土砂災害防止法とは、がけ崩れや土石流、地すべりといった土砂災害から国民の生命及び身体の保護をするため、土砂災害が発生するおそれのある区域を明らかにし、警戒避難体制の整備や、一定の開発行為の制限、及び建築物の構造規制を行うもので、2000年5月に公布、翌01年4月から施行された。佐世保市小川内町で発生した地すべりは、幅約110bにわたり斜面地が崩れた。大規模であり、土砂災害が発生するおそれのある区域を明らかにする必要があると判断。同法に基づき、県が県内初となる緊急調査に着手することとなった。
【公共土木260カ所 林地や林道施設でも】
県が14日午前10時時点でまとめた被害状況によると、対馬市で1人死亡。このほか住家被害186棟(一部損壊3棟・床上浸水20棟・床下浸水163棟)、非住家被害4棟(全壊2棟・一部損壊2棟)が確認された。なお住家被害に関しては大村市で引き続き調査中となっている。

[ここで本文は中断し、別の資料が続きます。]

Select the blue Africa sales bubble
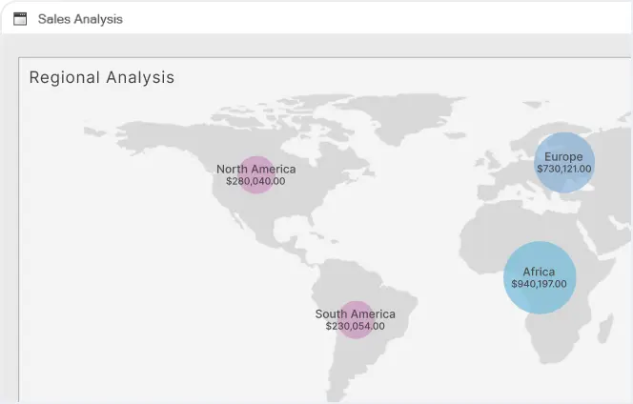tap(540, 277)

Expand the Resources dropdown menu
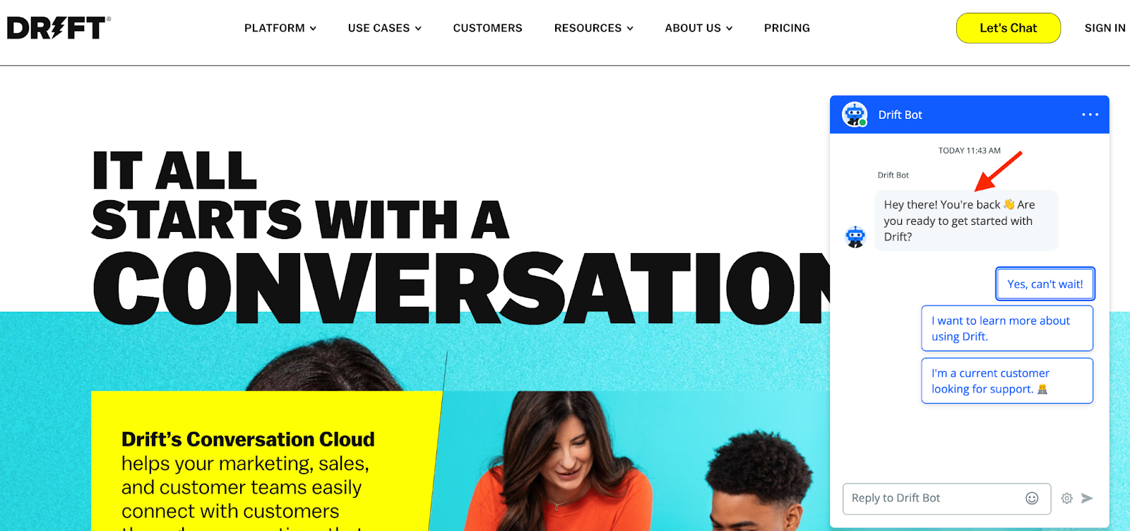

公共土木施設の被災数は全260カ所。地方機関別に見た内訳は河川142カ所(長崎12・県央117・県北12・島原1)、道路101カ所(長崎23・県央37・県北27・島原9・上五島1・壱岐4)、港湾2カ所(長崎2)、砂防1カ所(県央1)、漁港・海岸施設14カ所(長崎4・県央1・五島1・対馬8)となった。
また、その他の土木関係被害としては、がけ崩れ42カ所(長崎市12・佐世保市7・諫早市2・大村市14・平戸市2・松浦市3・東彼杵町1・新上五島町1)、地すべり1(佐世保市1)となった。
このほか、農林業関係被害では、農地282カ所、農業用施設138カ所で被災。林地や林道施設等では、林地崩壊7カ所、林道施設等4カ所で被害が確認されている。